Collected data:
--
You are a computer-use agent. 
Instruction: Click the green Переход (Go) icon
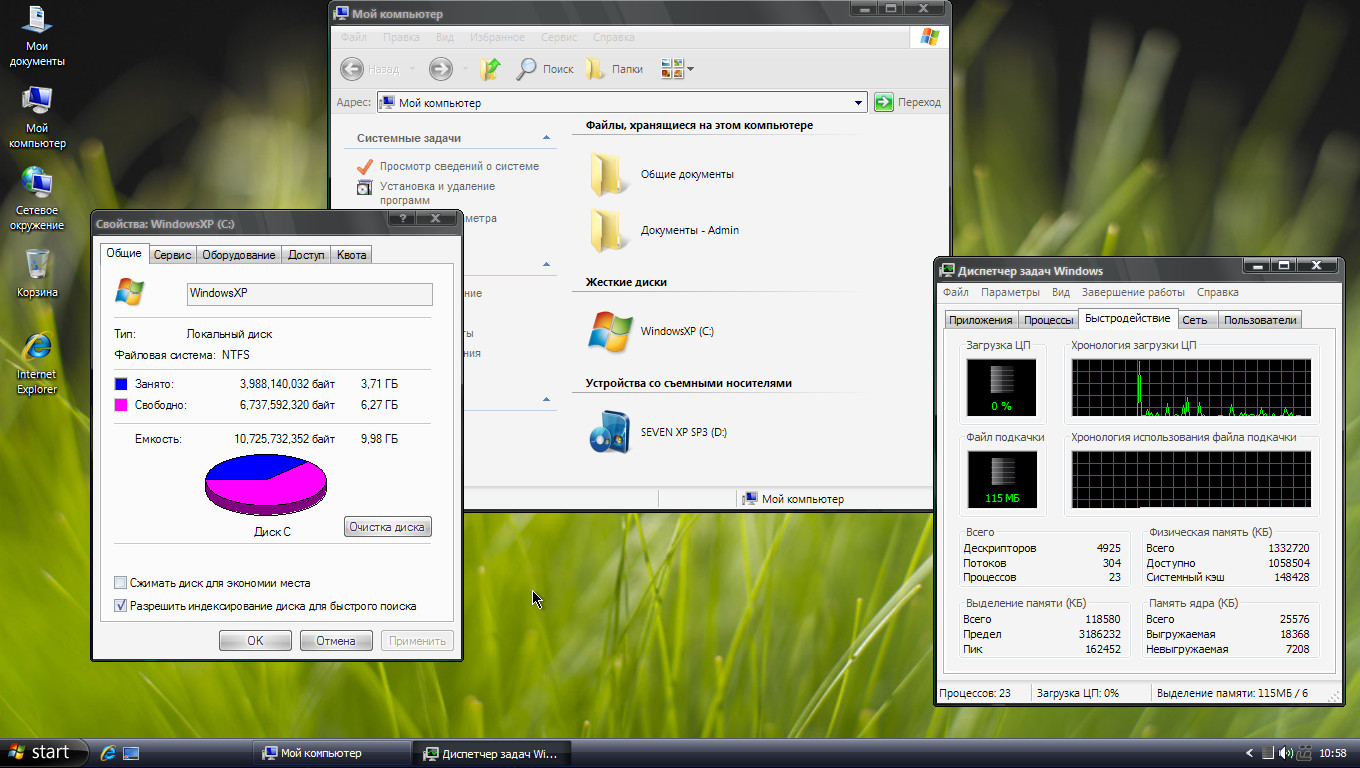pyautogui.click(x=884, y=102)
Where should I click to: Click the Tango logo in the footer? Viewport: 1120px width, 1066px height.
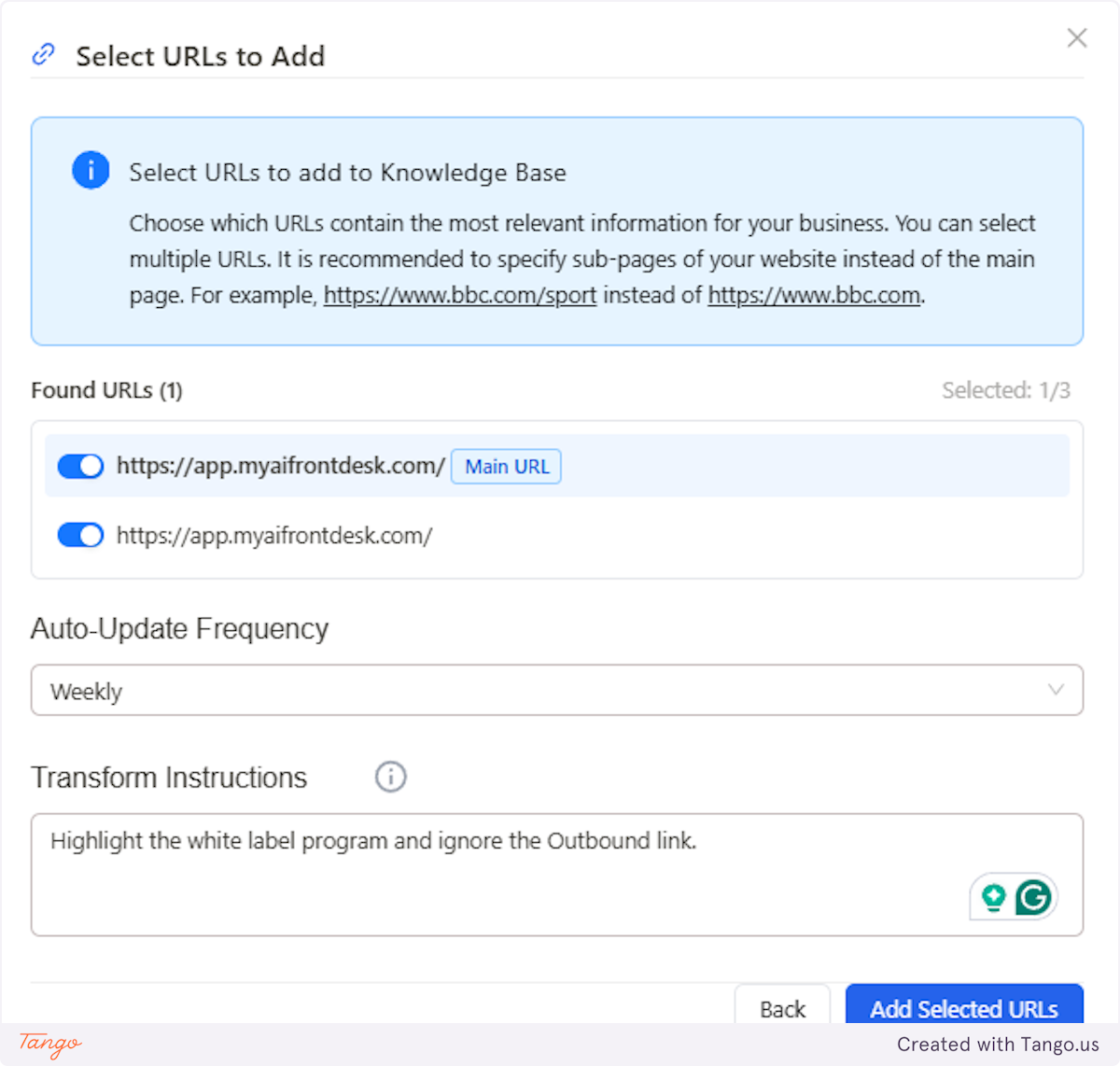pyautogui.click(x=49, y=1044)
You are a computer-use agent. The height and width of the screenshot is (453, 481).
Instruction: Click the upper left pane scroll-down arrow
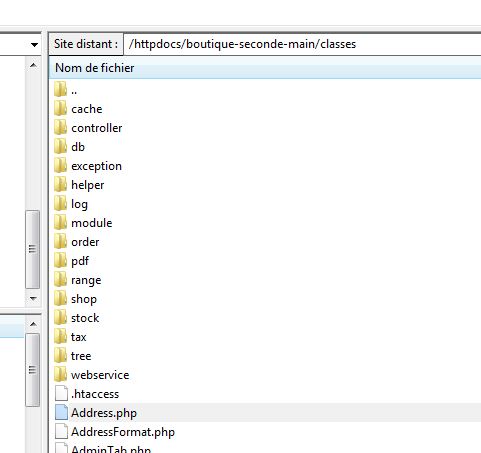click(x=33, y=298)
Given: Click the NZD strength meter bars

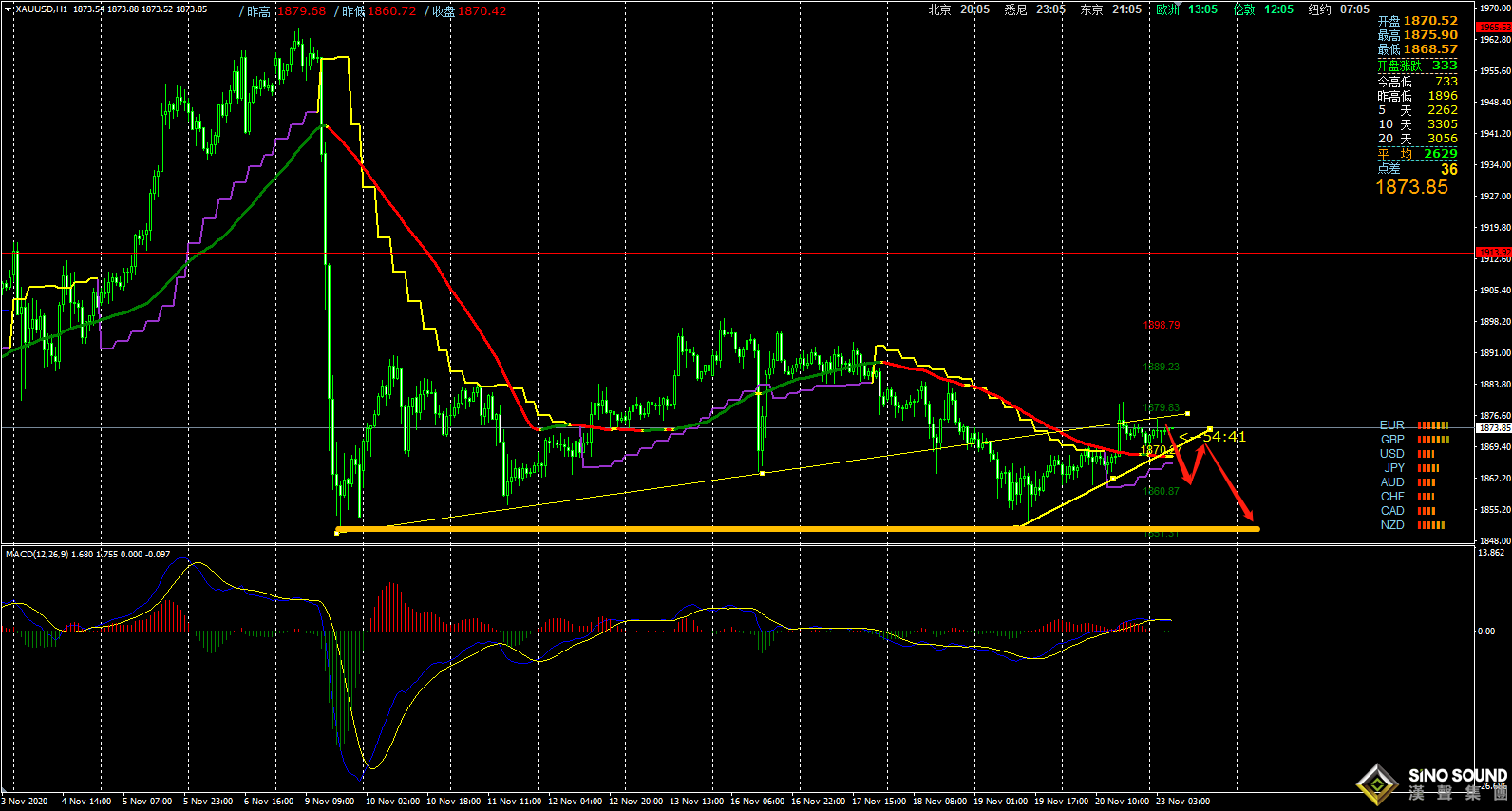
--
- Exercise instructions
Beginning with the line that contains "Instruction: Click the upper" and ending with the last line of the data above, output those lines exactly and nothing more, without any pictures.

- Answer to the exercise
Instruction: Click the upper left pane scroll-down arrow
click(x=33, y=298)
Given: Click the NZD strength meter bars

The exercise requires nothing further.